However, the Trump administration seems to be doing the opposite by threatening its neighbors with steep tariffs. The main question is: Why?
Trump’s Tariff Policies: A Strategy or a Gamble?
During Trump’s first and second terms in office, he has continuously toyed with a tariff policy targeting his neighbors Canada and Mexico and his longtime rival China.
In his most recent inaugural address, Trump reaffirmed his commitment to this trade policy, claiming it would bring money back into the United States.
“I will immediately begin the overhaul of our trade system to protect American workers and families. Instead of taxing our citizens to enrich other countries, we will tariff and tax foreign countries to enrich our citizens. For this purpose, we are establishing the External Revenue Service to collect all tariffs, duties, and revenues. It will be massive amounts of money pouring into our Treasury, coming from foreign sources,” Trump said.
However, the ensuing uncertainty about trade relationships and consequent retaliatory actions from affected countries have inevitably created instability, causing investors to react sharply to the news.

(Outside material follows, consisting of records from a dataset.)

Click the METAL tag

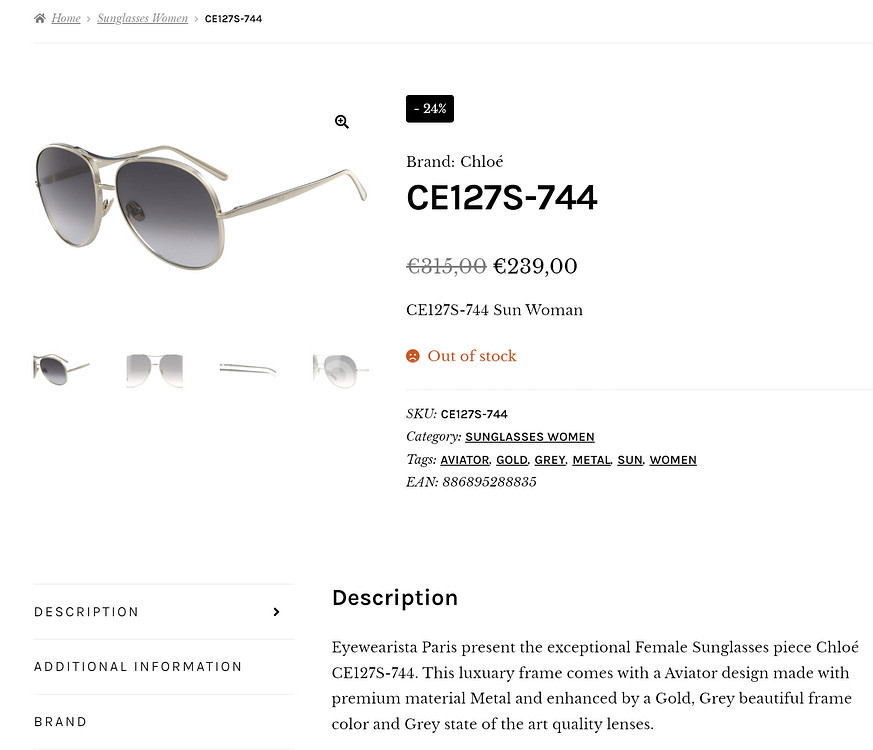[591, 460]
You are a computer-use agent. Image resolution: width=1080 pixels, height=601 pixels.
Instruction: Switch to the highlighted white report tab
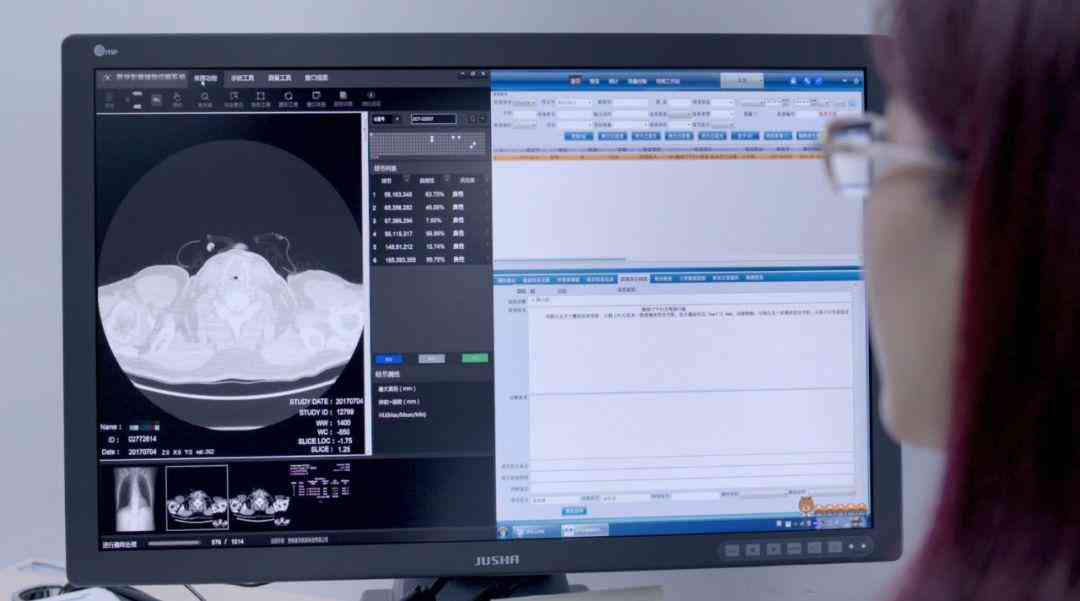point(634,279)
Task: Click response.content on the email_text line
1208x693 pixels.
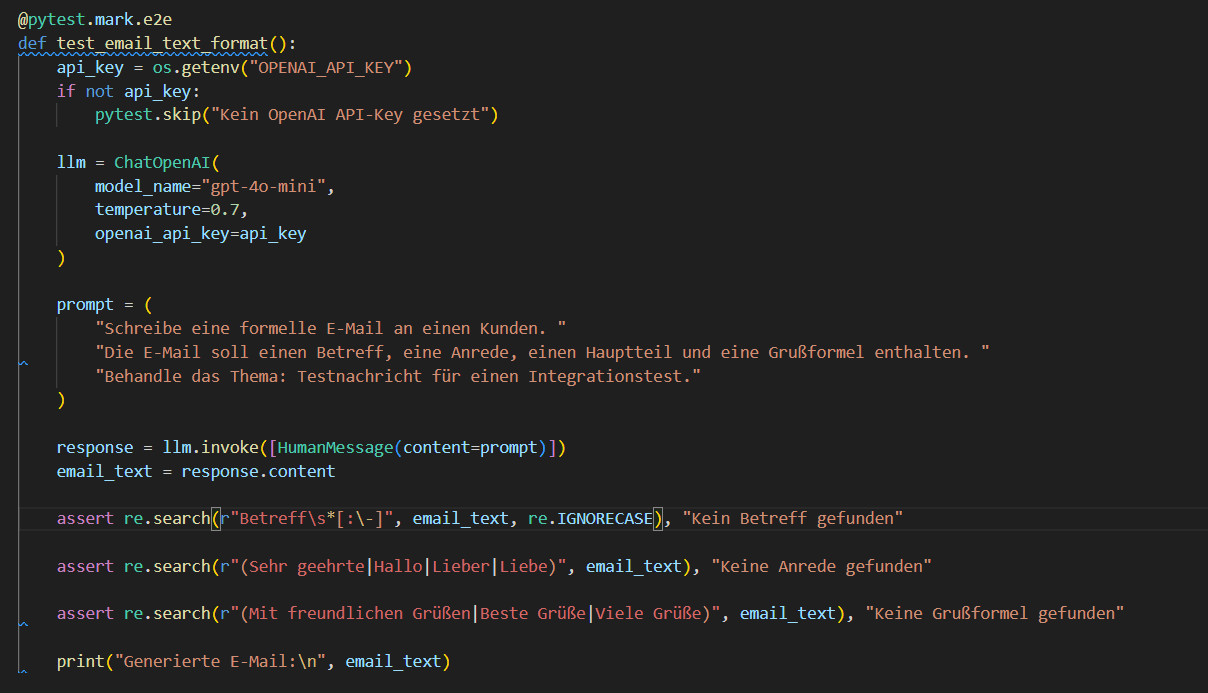Action: coord(258,471)
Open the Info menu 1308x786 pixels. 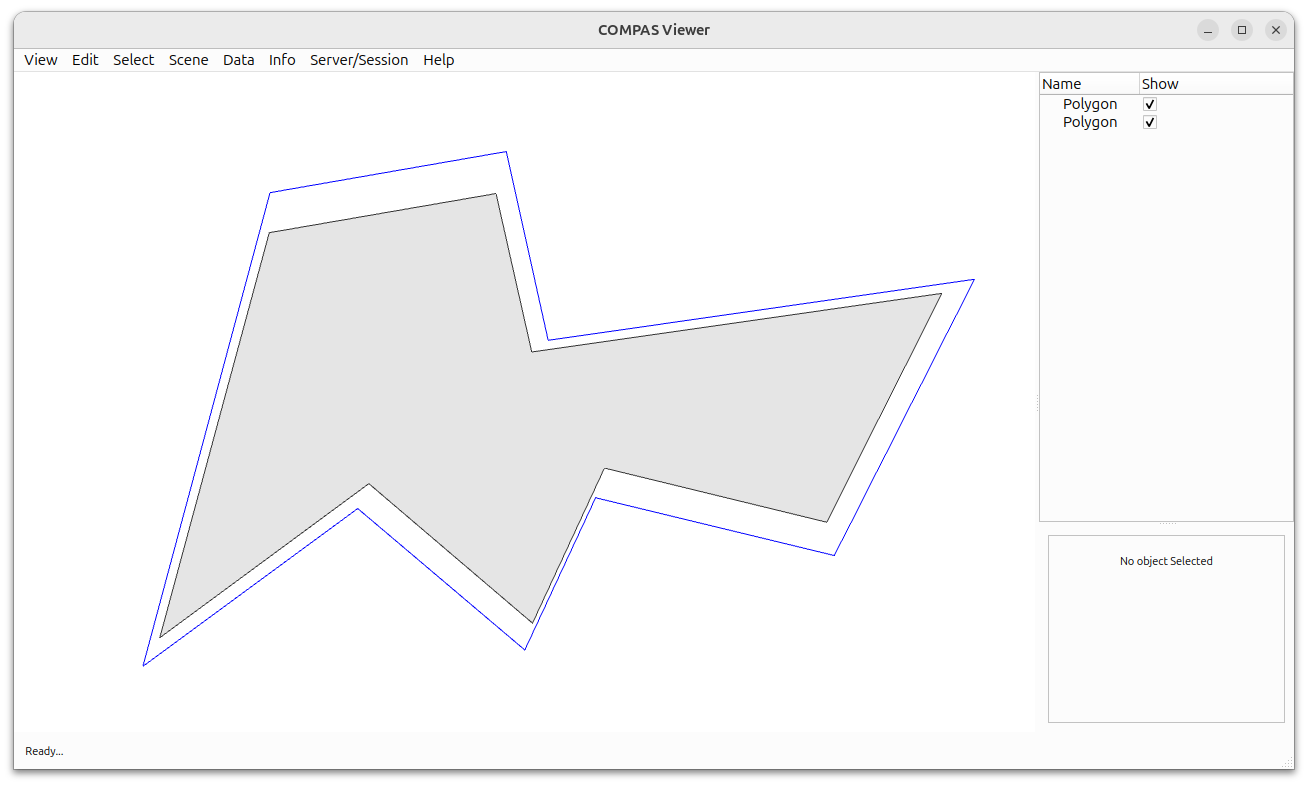(x=282, y=60)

Earlier this month, markets experienced a widespread selloff, driven by anxieties surrounding Trump’s tariff policies. These resulted in a sharp decline in US stocks, a drop in Bitcoin’s value, and a surge in Wall Street’s fear index to its highest point of the year.
A similar scenario also played out during Trump’s first presidency.
“Intentionally rising economic uncertainty via tariffs carries steep risks: markets could overreact, plunging and increasing percentages for a possible recession, as seen in 2018’s trade war drop,” Liu said.

Whenever traditional financial markets are affected, crypto also suffers by association.
“In the immediate term, Trump’s production-first, America-First economics means digital asset markets must grapple with higher volatility and less predictable policy inputs. Crypto is not isolated from macro trends and is trading increasingly in tandem with tech stocks and risk conditions,” Voloder said.
While some view Trump’s measures as careless and erratic, others see them as calculated. Some analysts have viewed these policies as a means to get the Federal Reserve to lower interest rates.
Is Trump Using Tariffs to Influence the Federal Reserve?
In a recent video, Anthony Pompliano, CEO of Professional Capital Management, argued that Trump was trying to lower Treasury yields by intentionally creating economic uncertainty.
Tariffs can disrupt trade relationships by acting as taxes on imported goods, consequently increasing the cost of goods for consumers and businesses. Given that these policies are often a great source of economic uncertainty, they can create a sense of instability in the economy.
As evidenced by the market’s strong reaction to Trump’s tariff announcements, investors were spooked out of fear of an economic slowdown or looming recession. Consequently, businesses might reduce risky investments while consumers limit spending to prepare for price spikes.
Investor habits may also change. With less confidence in a volatile stock market, investors may shift from stocks to bonds to seek safe-haven assets. US Treasury bonds are considered one of the safest investments in the world. In turn, this flight to safety increases their demand.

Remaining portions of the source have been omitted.